You really haven't provided any detail as to your actual master DNS configuration (nor even what DNS server you are using), nor exact details about how you configured the Linode DNS manager side. So it's hard to say what might be amiss.
Broadly, to master to your own domain:
- Configure your Linode appropriately (DNS server install, master domain, etc...). Permit zone transfers to Linode ns#.linode.com nameservers. Optionally, depending on server, enable slave notifications.
- Add the domains to the Linode DNS manager as slave zones. You add the IP address of your own master machine(s) here, not the IP addresses of Linode nameservers.
You cover many of those points, but it's not completely clear which side you are doing which steps on. It would help if you were to show explicit Linode DNS Manager and local nameserver configurations. You also have 3 nameservers defined for your domain, and it's not clear which (or all) you are pointing Linode to as master?
Note that you are not able to restrict the set of Linode nameservers. Once you have a slave domain, your master will receive periodic requests (even if you don't notify them) from all Linode nameservers. Of course, you can reject some.
Some nameservers will only notify slaves that exist as NS records for the affected domain, and at the moment you only have NS records for ns[012].htservices.co.uk - the Linode servers should still eventually pick up the domain based on polling but it might take much longer.
To your tests:
Quote:
;; WARNING: recursion requested but not available
would seem to indicate that ns1.linode.com sees the domain as external (which if it was a slave for of course it would not be)
Probably not so much external as simply not yet something it is authoritative for. That could be due to yet having a successful master transfer, or it could be something amiss with the basic entry. Showing your Linode DNS manager pages would be helpful.
Quote:
the master is working and answering queries. I can query it directly or via google's dns
Well, it shows Google got it somehow, but not directly how the master is doing. Plus since Google will support recursion, it's not really that helpful for this particular issue.
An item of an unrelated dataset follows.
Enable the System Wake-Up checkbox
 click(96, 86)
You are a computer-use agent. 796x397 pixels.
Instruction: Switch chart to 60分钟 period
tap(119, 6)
I'd probably stick with direct queries to the master and to Linode.
Assuming the basic master/client is correct on both sides, I'd then recommend tracing the network traffic to your master nameserver (and/or watching its logs for slave requests). Maybe you're firewalled, or maybe the master is opting to reject transfers for some reason.
In terms of timing, it'll take up to 15 minutes for the initial slave domain entry to enter the Linode nameservers, but after that notification based changes will be reflected in real time, or based on periodic queries the Linode nameservers will do to the master per the SOA record values. I'm not sure what the default polling interval is prior to the first successful retrieval.
Even if you've got the master messed up, as long as you have the master IP address in Linode's DNS manager as a slave zone, you should see periodic attempts from each Linode nameserver to retrieve the zone arriving at the master IP address.